Second, the snow blower is a must. After every snow, go once around with this tool to chip off the bumps and pack in the holes, so the whole surface is again ready for some warm shaping water.

Third, white paint. This is for the advanced course, and I’m not there yet, but they tell me that there is some kind of white paint you can put on your ice so that you don’t have to curse the sun each day. Next week I plan to learn how to ice paint.

Finally, the snow rake, which is a pricy miracle wand made by some company in Canada that spreads your hot water out in lines that makes your ice look like you raked it.

There are probably fancier tools and techniques, but this is one dad’s view about how to fill your  pasture or yard with winter fun. Our rink is circular, built around the fire pit like a donut, so you can skate with a bonfire.

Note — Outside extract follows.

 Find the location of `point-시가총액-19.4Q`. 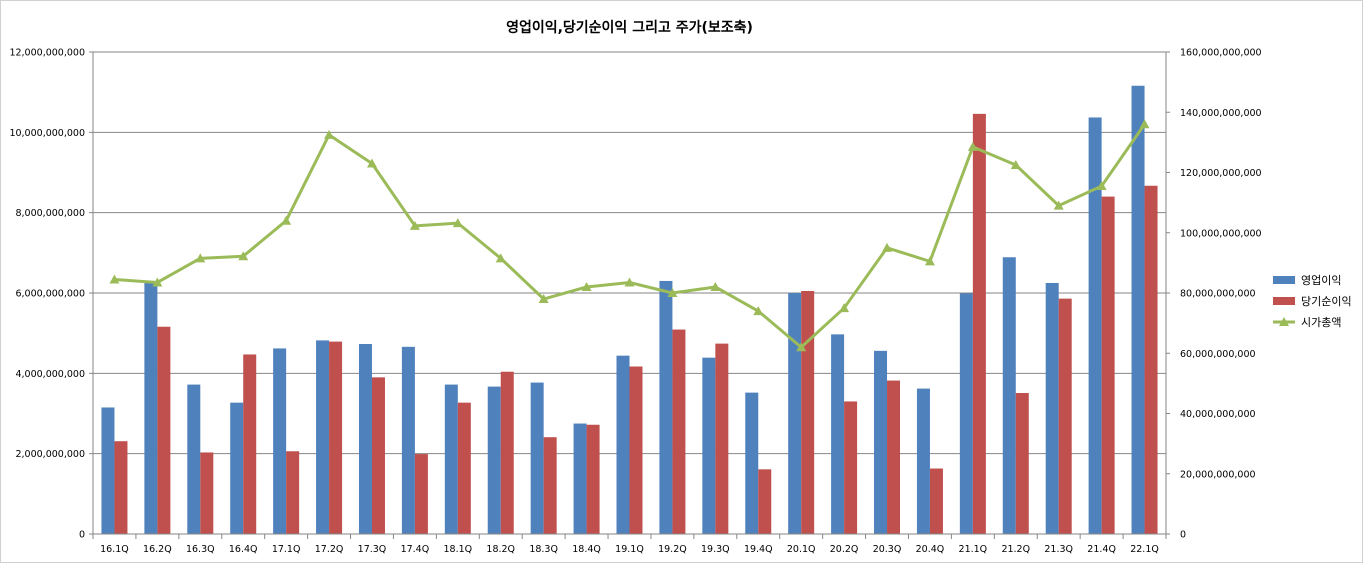

point-시가총액-19.4Q is located at coordinates (758, 311).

It’s also next to the guy shed which is equipped with outdoor speakers so you can skate to James Taylor’s Christmas tunes, or the entire Jimmy Buffet collection. We don’t have a Zamboni, because on this project, Dad is all the Zambalogni my little princess needs.

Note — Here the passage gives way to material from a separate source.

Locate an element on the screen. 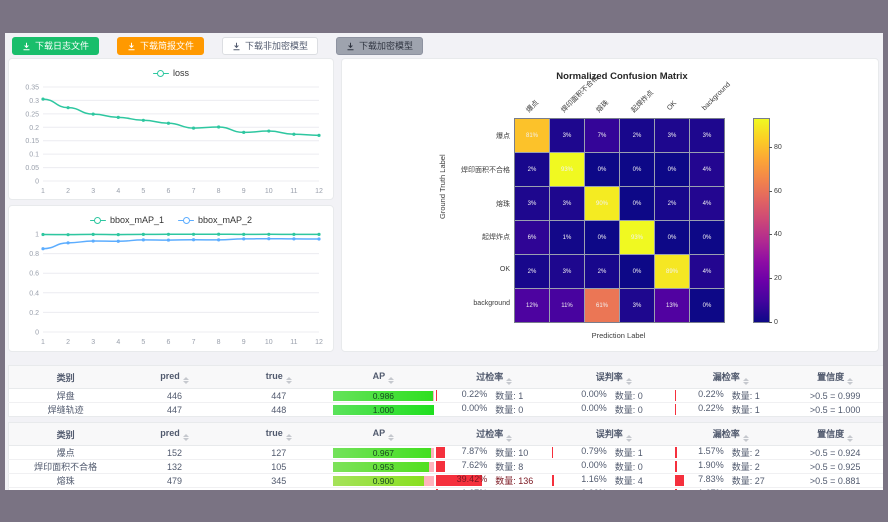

Lee Schoenbeck grew up in Webster, practices law in Watertown, and is a freelance writer for the 
South Dakota Magazine website.

Comments

04:15 pm - Tue, January 24 2012
I don't have a zanbalogni either so you can"t borrow mine but i do hsve a water hose with a nozzle that dispenses fine water.
09:01 pm - Tue, January 24 2012
Bernie Hunhoff said:
Thanks for the tips Lee, I've got grandkids about ready to skate. We just used frozen creeks in the "old days."

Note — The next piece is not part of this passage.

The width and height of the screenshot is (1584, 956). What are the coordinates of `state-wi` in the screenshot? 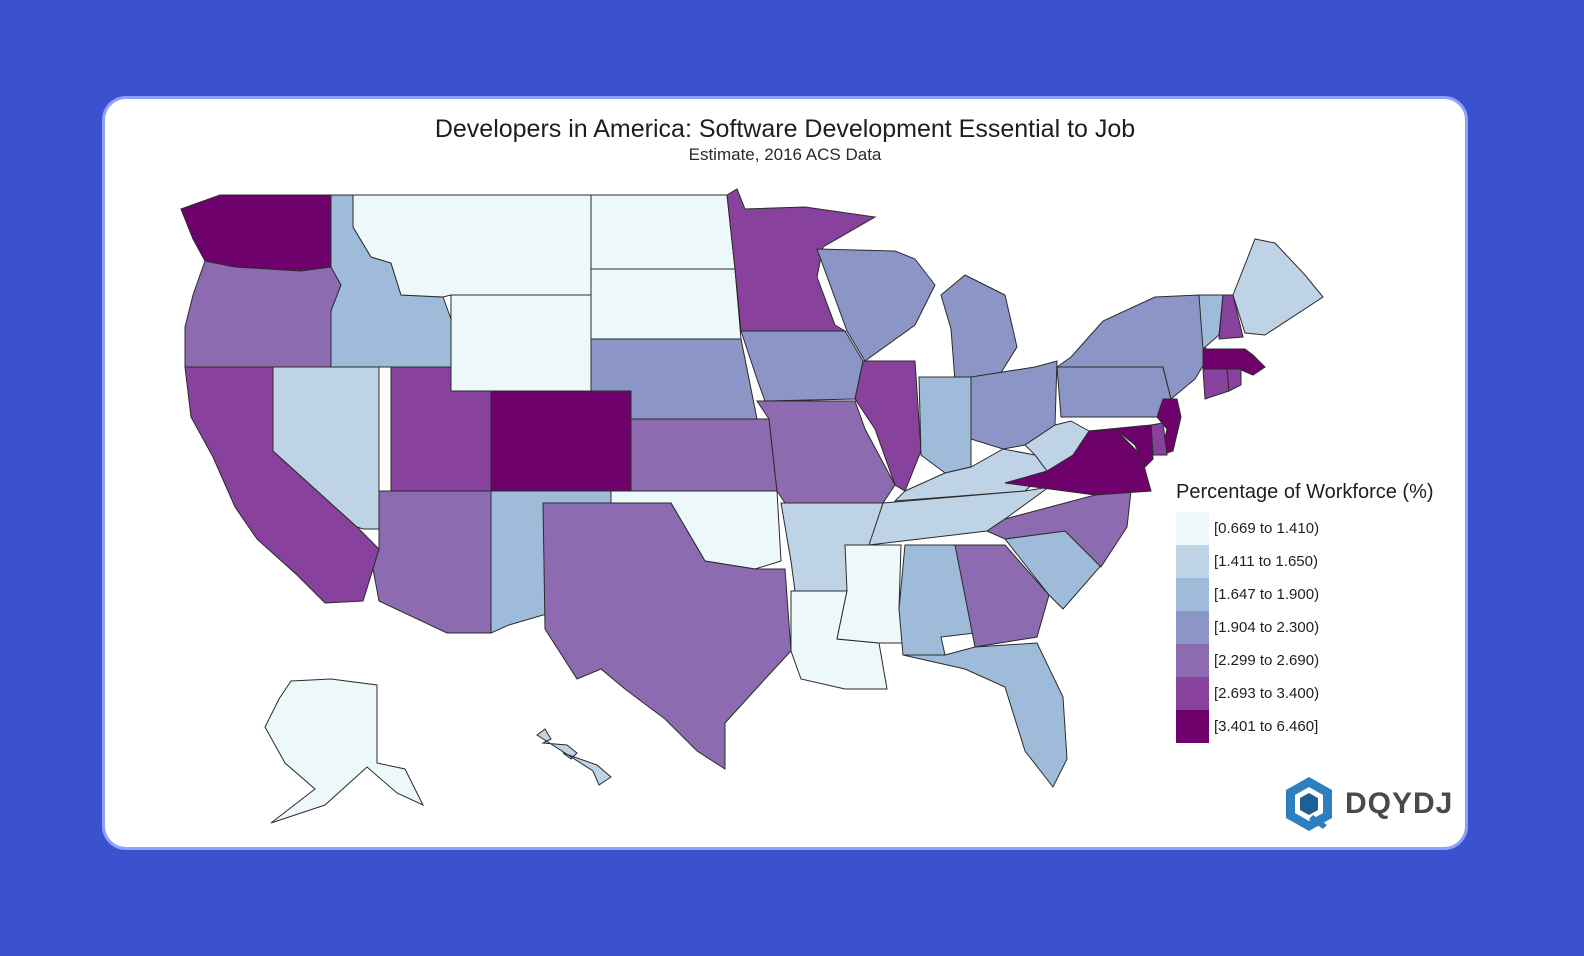 It's located at (876, 305).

Sorry I missed you yesterday in Pierre. Saw you in the gallery watching the monkeys in the cage.
08:55 am - Wed, January 25 2012
Jana said:
Thank you for the laughs this morning when I read this. I always enjoy your postings.
07:57 am - Thu, January 26 2012
Laura said:
That is one lucky daughter you've got, Lee. We considered ourselves pretty lucky the year we were allowed to slide around on the frozen-over hog yard.
09:53 am - Tue, November 20 2012
Buck Owens said:
Thanks for the article. I love skating, but will add this to my list of things not to do.
06:12 pm - Sun, December 28 2014
Brian said:
For years back in the 80's my neighbor and I as a teen would use your standard 12" wave sprinkler and it's always done a good job producing a solid base. After many years not making ice I decided a go at it again for my step kids and rather than use the snow base I simply snow blew a large area banking the edges thick in snow and pulling out old reliable and after a mere couple hours have a solid 1/2" base of ice. Sure the inevitable grass blades pop through though when all is done I expect the same results as I had been succumb to as a teenager. So far everything is working fine and only the expense of water and the occasional few minutes of moving the sprinkler around. By morning I expect a 1 1/2" base and the mounds of snow surrounding will be solid Ice and will be ready to be flooded over the top with warm water. We have an on demand water heater so it will be done again with the sprinkler and then final fill direct with hose. It's just as I remembered and I expect decent Ice for the next three months. Everyone has their way of doing this and mine is with the least amount of effort involved in achieving a decent backyard rink the kiddos can enjoy. Here in Minnesota it's cold enough to start with hate ground. I can't say that for others though were happy to say we are headed the right direction.